You say on your website that you have always wanted to be a writer. How did you know it was journalism/non-fiction you wanted to do and not creative writing?
I started out creative writing as a very young child. According to my grandmother, I used to write stories when I was just five or six, and I've seen old movie footage of me writing some sort of a little book when I was just three years old. I still am a closet fiction writer, but I'm alsovery pragmatic. When I got older--about 5th grade--I decided that journalism and non-fiction would probably be my main focus, with fiction on the side as a "someday" thing. I have written one novel, which I tried to sell for a short time and then put down, and have since picked back up again and am actively trying to sell. I have also written half of another novel, which contains a character from the first book. I really like both forms of writing, because they are so different and satisfying in their own ways.

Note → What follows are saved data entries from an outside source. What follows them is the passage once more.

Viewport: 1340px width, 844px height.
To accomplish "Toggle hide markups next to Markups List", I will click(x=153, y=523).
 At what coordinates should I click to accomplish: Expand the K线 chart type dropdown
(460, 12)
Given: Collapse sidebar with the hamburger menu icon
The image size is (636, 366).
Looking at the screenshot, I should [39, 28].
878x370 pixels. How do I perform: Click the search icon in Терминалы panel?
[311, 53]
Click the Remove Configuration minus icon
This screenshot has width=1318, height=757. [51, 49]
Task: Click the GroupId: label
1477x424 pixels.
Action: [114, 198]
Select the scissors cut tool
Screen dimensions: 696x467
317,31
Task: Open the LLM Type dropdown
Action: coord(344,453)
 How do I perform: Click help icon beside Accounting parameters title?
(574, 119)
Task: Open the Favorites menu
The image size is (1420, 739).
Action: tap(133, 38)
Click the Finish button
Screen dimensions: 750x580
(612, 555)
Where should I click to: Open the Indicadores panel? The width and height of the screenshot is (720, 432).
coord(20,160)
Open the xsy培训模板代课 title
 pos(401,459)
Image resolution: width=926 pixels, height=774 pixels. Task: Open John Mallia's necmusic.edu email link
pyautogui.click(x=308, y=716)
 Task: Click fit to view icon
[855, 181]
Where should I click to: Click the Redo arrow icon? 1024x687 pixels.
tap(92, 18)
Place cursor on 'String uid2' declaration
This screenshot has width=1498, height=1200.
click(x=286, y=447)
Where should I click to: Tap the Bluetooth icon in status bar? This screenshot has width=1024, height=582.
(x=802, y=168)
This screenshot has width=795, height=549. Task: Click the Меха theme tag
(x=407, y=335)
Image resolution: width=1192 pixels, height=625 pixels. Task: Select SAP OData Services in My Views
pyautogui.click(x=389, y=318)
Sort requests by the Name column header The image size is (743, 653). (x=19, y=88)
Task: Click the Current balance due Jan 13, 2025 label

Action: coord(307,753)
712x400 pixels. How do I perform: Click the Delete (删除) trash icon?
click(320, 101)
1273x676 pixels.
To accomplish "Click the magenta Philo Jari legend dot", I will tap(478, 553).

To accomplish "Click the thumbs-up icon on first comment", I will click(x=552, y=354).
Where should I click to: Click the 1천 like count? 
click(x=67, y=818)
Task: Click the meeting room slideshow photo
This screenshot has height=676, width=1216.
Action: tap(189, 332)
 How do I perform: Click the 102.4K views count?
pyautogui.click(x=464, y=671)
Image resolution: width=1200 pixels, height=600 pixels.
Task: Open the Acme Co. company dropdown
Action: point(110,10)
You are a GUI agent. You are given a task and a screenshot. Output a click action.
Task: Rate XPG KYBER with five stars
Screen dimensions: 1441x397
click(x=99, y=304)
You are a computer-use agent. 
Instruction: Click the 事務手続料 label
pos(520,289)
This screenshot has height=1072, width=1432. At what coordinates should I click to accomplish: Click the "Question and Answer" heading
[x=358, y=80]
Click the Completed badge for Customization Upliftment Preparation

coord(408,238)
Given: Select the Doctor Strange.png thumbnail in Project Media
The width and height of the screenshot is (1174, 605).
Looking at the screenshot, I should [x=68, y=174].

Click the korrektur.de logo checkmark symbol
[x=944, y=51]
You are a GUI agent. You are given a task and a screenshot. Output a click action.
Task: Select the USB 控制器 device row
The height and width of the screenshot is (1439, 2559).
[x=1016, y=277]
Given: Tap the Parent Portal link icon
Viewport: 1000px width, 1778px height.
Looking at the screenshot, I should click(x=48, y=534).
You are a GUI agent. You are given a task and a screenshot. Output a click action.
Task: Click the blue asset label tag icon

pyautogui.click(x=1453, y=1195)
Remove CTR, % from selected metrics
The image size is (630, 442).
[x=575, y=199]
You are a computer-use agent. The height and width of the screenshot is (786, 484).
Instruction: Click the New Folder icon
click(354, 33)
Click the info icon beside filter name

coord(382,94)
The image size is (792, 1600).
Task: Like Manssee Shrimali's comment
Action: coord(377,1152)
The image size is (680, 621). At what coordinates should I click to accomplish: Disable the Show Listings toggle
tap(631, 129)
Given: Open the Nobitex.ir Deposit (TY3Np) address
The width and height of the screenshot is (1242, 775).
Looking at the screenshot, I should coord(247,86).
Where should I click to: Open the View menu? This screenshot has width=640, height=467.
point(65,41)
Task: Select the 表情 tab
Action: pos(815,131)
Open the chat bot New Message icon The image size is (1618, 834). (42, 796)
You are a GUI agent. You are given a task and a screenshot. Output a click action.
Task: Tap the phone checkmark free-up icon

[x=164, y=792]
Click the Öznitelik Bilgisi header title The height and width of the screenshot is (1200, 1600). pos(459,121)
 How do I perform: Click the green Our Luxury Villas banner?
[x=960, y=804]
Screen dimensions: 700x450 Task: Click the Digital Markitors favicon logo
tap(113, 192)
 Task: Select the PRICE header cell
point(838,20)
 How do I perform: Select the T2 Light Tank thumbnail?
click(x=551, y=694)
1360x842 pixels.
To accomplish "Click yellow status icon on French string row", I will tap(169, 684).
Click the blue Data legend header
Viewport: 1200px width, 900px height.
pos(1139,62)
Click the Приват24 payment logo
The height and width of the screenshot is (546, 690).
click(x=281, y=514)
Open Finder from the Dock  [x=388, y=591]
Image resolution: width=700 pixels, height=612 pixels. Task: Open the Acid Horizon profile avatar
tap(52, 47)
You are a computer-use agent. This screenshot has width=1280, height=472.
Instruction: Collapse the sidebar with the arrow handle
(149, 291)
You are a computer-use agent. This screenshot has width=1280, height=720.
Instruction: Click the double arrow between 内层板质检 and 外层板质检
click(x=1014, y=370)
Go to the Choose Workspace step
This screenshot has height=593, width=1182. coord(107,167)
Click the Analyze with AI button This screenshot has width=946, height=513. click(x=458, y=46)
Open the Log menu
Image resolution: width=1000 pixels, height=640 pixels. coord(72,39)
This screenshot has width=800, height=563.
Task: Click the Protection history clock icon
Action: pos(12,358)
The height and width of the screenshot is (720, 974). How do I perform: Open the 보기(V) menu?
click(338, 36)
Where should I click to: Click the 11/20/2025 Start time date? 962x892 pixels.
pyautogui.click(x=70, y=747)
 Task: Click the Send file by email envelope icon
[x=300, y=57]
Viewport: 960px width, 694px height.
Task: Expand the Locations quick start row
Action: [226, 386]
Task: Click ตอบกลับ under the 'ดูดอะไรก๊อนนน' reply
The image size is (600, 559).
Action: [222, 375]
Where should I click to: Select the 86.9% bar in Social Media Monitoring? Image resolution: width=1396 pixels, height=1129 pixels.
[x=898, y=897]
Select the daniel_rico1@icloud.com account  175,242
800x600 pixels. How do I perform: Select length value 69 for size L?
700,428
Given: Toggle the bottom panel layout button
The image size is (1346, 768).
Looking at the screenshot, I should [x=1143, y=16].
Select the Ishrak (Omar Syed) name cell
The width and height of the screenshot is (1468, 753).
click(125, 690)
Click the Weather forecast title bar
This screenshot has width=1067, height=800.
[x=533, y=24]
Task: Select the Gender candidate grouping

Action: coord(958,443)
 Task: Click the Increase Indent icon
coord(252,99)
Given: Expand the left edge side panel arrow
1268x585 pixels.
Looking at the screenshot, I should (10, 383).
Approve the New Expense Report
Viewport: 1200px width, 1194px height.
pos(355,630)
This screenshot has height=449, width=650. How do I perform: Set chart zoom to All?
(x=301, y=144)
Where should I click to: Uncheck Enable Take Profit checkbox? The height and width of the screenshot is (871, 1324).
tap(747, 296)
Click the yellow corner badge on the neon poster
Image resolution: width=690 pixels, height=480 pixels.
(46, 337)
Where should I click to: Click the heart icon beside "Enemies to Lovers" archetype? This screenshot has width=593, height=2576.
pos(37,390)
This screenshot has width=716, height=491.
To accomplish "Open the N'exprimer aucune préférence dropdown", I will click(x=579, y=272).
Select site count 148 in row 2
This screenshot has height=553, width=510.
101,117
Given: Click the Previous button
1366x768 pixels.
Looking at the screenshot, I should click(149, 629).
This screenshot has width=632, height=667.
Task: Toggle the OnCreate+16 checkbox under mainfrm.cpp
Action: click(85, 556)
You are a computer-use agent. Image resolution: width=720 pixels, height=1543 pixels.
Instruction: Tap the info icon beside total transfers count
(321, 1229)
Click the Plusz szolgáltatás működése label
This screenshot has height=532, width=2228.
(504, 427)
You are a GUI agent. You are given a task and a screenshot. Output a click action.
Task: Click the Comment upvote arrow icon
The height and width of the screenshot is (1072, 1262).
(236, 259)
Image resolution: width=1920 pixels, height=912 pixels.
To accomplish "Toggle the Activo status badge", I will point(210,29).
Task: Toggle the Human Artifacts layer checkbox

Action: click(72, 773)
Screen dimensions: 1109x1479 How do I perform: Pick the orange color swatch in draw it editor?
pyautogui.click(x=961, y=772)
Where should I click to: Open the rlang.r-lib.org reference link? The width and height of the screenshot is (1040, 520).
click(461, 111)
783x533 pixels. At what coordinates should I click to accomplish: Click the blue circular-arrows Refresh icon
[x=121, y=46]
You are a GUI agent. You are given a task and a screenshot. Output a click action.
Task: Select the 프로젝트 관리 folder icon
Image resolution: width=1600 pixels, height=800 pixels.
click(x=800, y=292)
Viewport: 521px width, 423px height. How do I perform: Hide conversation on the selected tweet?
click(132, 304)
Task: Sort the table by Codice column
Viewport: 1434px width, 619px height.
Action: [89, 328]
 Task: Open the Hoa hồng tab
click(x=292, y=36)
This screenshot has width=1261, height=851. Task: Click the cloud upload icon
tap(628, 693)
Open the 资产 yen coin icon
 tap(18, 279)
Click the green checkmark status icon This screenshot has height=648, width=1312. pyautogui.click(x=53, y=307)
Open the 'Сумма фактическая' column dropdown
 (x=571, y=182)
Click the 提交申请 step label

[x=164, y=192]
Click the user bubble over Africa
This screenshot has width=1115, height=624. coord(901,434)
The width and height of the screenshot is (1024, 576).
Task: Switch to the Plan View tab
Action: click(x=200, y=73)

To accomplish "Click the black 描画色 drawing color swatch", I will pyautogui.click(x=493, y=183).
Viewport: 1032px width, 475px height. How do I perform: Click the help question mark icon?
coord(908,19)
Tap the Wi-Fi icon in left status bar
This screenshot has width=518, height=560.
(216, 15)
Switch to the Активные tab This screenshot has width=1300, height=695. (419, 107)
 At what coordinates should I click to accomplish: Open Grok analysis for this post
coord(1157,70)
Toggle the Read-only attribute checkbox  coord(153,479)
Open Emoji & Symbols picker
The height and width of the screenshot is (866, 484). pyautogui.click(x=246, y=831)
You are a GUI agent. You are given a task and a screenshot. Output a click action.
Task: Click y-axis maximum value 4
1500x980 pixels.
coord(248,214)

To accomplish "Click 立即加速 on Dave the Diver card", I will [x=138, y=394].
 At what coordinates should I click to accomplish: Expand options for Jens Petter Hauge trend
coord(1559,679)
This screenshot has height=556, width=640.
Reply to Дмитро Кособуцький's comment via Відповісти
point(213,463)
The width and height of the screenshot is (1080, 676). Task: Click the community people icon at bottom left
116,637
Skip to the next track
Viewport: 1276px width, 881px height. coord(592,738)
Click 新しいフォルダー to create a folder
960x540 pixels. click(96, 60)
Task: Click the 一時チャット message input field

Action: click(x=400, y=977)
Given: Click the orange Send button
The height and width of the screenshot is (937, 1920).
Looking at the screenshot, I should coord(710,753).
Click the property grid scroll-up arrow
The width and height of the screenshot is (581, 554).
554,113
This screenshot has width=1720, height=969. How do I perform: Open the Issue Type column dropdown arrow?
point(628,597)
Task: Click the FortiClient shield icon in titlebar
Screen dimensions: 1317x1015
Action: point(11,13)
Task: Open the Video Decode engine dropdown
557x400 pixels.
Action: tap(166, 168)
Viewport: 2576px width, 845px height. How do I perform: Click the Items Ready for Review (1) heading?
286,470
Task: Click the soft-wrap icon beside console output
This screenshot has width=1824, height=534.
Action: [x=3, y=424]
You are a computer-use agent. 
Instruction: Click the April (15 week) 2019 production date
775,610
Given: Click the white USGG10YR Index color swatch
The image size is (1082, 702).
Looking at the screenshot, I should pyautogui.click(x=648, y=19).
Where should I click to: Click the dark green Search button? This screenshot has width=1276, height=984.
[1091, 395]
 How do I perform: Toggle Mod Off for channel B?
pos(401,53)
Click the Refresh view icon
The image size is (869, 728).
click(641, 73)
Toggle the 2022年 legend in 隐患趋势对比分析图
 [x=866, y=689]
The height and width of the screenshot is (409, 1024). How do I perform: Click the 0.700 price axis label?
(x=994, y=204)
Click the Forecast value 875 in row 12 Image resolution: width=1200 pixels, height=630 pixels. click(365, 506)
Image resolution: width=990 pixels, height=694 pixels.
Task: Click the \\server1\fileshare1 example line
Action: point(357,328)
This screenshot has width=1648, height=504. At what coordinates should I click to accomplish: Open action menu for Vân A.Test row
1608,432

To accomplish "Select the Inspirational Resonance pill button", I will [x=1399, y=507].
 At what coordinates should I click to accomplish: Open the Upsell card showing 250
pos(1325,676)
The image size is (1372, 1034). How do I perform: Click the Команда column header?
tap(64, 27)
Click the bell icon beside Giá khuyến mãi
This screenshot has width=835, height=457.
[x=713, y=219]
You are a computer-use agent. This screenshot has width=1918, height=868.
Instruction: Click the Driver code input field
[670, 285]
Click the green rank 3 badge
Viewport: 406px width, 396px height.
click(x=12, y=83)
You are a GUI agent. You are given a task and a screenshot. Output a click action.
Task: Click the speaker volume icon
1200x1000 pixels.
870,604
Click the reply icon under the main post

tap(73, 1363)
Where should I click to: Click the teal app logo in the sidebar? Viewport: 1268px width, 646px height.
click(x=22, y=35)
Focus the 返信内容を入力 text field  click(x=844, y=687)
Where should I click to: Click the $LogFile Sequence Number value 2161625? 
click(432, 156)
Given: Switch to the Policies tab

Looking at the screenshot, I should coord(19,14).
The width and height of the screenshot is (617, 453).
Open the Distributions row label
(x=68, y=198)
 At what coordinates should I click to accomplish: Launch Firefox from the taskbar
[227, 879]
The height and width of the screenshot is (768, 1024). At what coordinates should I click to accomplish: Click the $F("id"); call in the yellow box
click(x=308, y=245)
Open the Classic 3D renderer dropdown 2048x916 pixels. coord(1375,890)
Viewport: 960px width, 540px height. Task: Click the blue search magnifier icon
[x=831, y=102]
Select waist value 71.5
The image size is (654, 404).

With a degree in journalism, did you start off in newspapers, on staff or as a freelancer?
I started off as a free-lancer right out of college. While in college at California State University, Long Beach, I had the good fortune to take an Introduction to Free-lancing class with a teacher who also free-lanced. He is a member of ASJA (Mike Stein). I knew from the first class period that I had found what I wanted to do. He also encouraged me. I remember him writing on my final, which was a feature article: "You have the makings of a fine free-lancer." Stein was the only one who was encouraging, however, in terms of teachers. Other teachers were very pessimistic about free-lancing--I suspect because they didn't have luck with it themselves. One teacher asked the class what each of us were planning on doing once we graduated, and when I said free-lancing, he discouraged me in front of everyone and told me it was impossible to make a living at free-lancing. That just motivated me more, though.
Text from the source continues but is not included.